AWS & Azure - DevOps Engineer
THE ROLE
SFL Scientific is hiring a Cloud Engineer in a technical development and consulting role as part of the data science group. The goal is to design and develop solutions for various organizations looking to develop architectures that enable tools, software, and processes that support machine learning and AI initiatives. The Cloud Engineer will work with clients in cloud development, automation, DevOps, data engineering, automating and streamlining IT infrastructure processes and tasks to develop systems for organizations in healthcare, life sciences, biotech, electronics, public sector, manufacturing, agriculture, and retail sectors.
Working with the technical team, the goal is to tackle and help organizations solve some of their most complex challenges with mathematics, data science, data engineering, and emerging technology. By being platform agnostic, the ideal candidate will recommend and develop the best technical solution for each client and problem. Opportunity to develop data science & Artificial Intelligence/Machine Learning skills available.
SFL Scientific is a data science consulting firm applying AI & machine learning to help organizations develop new tools and business opportunities. We offer research, professional services, and advisory services to companies in a wide set of industries.

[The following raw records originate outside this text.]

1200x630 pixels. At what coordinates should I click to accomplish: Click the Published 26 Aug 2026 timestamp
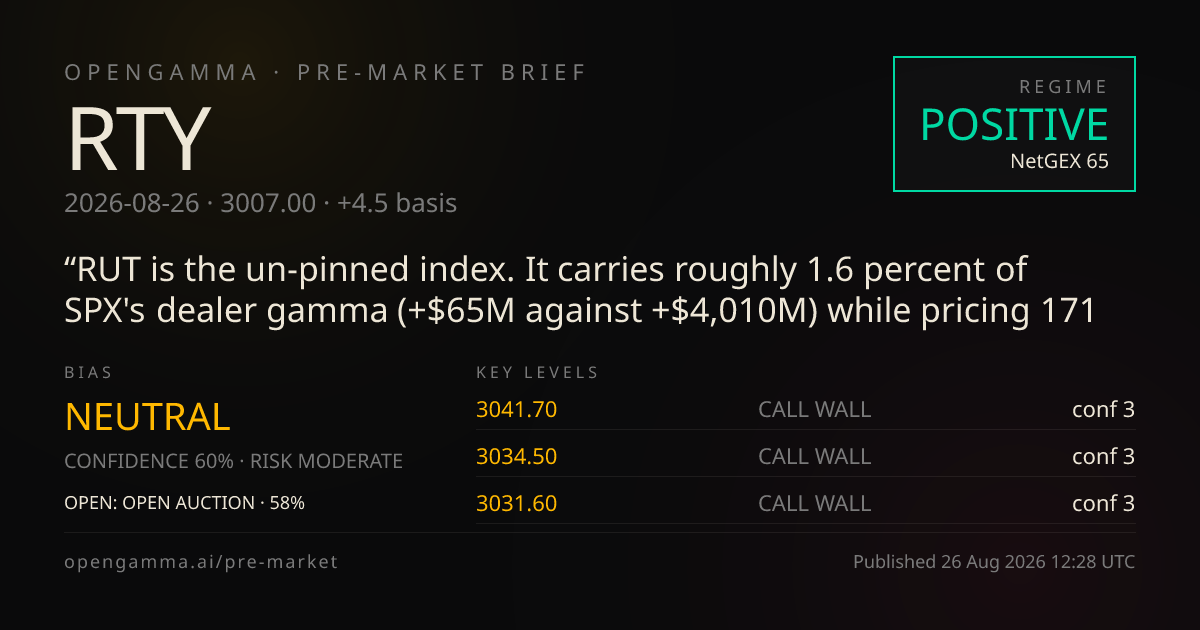tap(994, 562)
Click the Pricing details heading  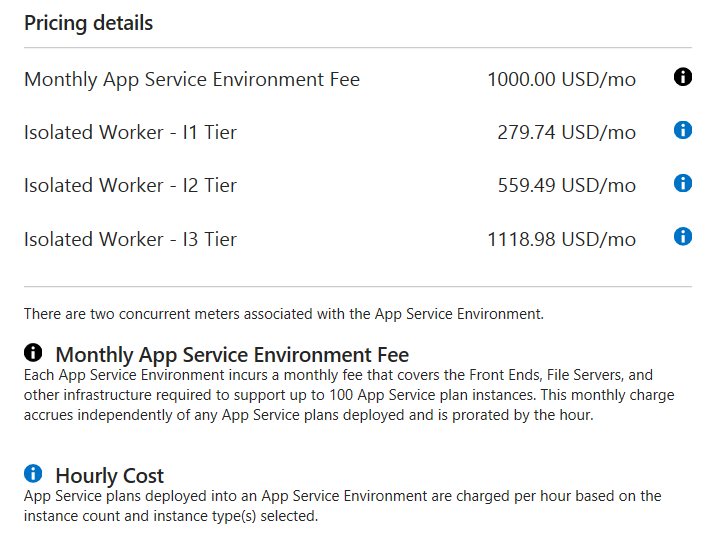(x=89, y=23)
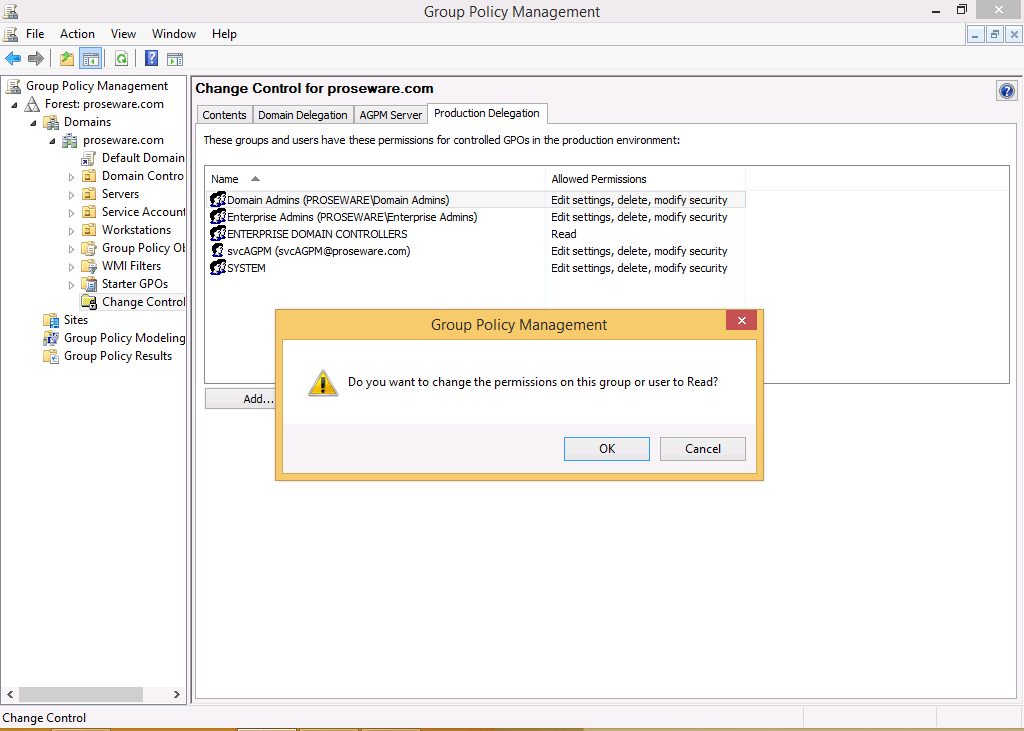Toggle Show/Hide Console Tree toolbar icon

pos(91,59)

To learn more visit https://sflscientific.com/careers
RESPONSIBILITIES
• Work with clients and their IT teams to design, develop, and deploy architectures for machine learning & AI applications
• Recommend and develop database architectures, ETL functions, compute infrastructure, scalability, and optimization of DevOps procedures
• Collaborate with colleagues to support and improve architecture, systems, processes, standards, and data engineering tools
• Participate in architectural discussions to ensure solutions are designed for successful deployment, security, and high availability in the cloud
• Write and maintain code for automating the creation of scalable/resilient systems/infrastructure
• Educate/mentor data scientists and teams on best practices
REQUIREMENTS
• Bachelor’s degree in physics, math, computer science, statistics, or related quantitative field, or equivalent experience.
• Knowledge of the various services and capabilities of computing platforms (AWS, Azure, GCP).
• Expertise with AWS services, including IAM, EC2, EBS, ELB, RDS, S3, Redshift, CloudWatch, Lambda.
• Expertise with Azure, and similar functionality services as above.
• Experience managing and supporting Docker, Kubernetes, Spark, Dask, Flask, CI/CD services.
• Experience with provisioning and configuration management tools; Puppet, Ansible, Chef, Terraform, etc.
• Strong Python, SQL skills a must
• Strong verbal & written communication skills and demonstrated ability of working with outside firms as a consultant
PREFERRED
• AWS/Azure Certifications (AWS/Azure Certified: SysOps Administrator, DevOps Engineer, Solutions Architect).
• Experience developing data architecture, data instrumentation, database schemas (Graph, SQL, NoSQL), etc.
• Strong knowledge and understanding of CI/CD processes and tools (e.g., Jenkins).
• Master's or Ph.D degree in Physics, Math, Computer Science, Statistics, or related STEM field
BENEFITS
Base salary, bonus, medical coverage, 401k plan, paid time off (vacation, personal/sick, parental, etc.), flexible work-schedule, on-going sales & industry training, and other company-wide perks.
GROWTH
This person will have a complete view of data engineering and MLOps in a novel, technical field, working in a highly collaborative and responsive environment with high-profile Fortune 100 clients and partners. The candidate has the opportunity to shape how the data science team functions within SFL Scientific as the company expands based on client performance, project delivery, and technical solution development. This is an opportunity for a talented engineer to grow into a manager role, develop professionally, work on many different projects per year, and help develop a cohesive team of engineers, consultants, and scientists to support AI development and services efforts.